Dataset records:
-=-=-=-=-

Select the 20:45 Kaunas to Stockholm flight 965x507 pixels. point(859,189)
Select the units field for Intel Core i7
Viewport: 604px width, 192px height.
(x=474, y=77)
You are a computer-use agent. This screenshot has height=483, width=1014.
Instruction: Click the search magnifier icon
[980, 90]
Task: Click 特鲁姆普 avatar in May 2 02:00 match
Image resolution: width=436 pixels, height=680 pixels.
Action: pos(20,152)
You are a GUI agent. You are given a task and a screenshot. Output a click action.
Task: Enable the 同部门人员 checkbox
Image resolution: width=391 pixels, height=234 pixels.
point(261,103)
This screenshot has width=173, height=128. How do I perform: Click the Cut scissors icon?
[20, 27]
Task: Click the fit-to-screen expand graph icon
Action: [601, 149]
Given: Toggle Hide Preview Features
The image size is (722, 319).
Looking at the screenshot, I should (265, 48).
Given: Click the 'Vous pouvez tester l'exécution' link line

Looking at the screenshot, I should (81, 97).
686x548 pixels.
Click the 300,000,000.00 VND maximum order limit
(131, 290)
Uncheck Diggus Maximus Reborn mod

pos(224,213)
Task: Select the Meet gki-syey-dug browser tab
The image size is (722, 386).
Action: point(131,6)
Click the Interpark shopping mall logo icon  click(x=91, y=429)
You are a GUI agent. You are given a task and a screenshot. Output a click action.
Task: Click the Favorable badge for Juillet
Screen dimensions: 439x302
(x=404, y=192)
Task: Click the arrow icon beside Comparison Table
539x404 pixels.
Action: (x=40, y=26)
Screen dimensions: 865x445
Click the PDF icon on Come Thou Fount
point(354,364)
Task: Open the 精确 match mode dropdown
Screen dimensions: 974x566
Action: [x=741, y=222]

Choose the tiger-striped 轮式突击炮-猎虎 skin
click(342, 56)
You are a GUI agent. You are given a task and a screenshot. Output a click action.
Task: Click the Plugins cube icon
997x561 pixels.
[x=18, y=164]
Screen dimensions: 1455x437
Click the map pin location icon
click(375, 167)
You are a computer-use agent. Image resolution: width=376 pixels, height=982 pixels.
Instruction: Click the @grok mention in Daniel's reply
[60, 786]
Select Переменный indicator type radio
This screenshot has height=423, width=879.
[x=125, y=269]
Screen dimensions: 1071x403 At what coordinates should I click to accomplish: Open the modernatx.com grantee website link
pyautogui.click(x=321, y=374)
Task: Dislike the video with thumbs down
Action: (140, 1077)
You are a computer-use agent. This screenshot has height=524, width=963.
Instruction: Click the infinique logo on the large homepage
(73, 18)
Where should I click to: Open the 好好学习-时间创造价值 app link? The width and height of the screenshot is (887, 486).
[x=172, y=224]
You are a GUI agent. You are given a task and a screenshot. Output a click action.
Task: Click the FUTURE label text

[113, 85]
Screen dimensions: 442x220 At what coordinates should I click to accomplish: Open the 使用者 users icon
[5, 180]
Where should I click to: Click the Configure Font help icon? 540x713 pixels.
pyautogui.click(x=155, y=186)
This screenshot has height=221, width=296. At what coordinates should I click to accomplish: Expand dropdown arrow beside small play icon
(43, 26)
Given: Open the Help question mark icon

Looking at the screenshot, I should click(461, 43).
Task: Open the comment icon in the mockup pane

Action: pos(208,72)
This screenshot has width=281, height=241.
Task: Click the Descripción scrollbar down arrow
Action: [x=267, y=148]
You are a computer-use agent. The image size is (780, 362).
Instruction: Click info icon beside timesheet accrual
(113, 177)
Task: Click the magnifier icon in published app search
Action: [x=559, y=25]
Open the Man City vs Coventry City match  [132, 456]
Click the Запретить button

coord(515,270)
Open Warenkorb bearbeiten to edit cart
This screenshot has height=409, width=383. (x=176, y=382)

-=-=-=-=-

Please copy out the lines of the records from the one containing "Given: Click the" through the one containing "Click the Interpark", reproducing each of them without any change.

Given: Click the 'Vous pouvez tester l'exécution' link line

Looking at the screenshot, I should (81, 97).
686x548 pixels.
Click the 300,000,000.00 VND maximum order limit
(131, 290)
Uncheck Diggus Maximus Reborn mod

pos(224,213)
Task: Select the Meet gki-syey-dug browser tab
The image size is (722, 386).
Action: point(131,6)
Click the Interpark shopping mall logo icon  click(x=91, y=429)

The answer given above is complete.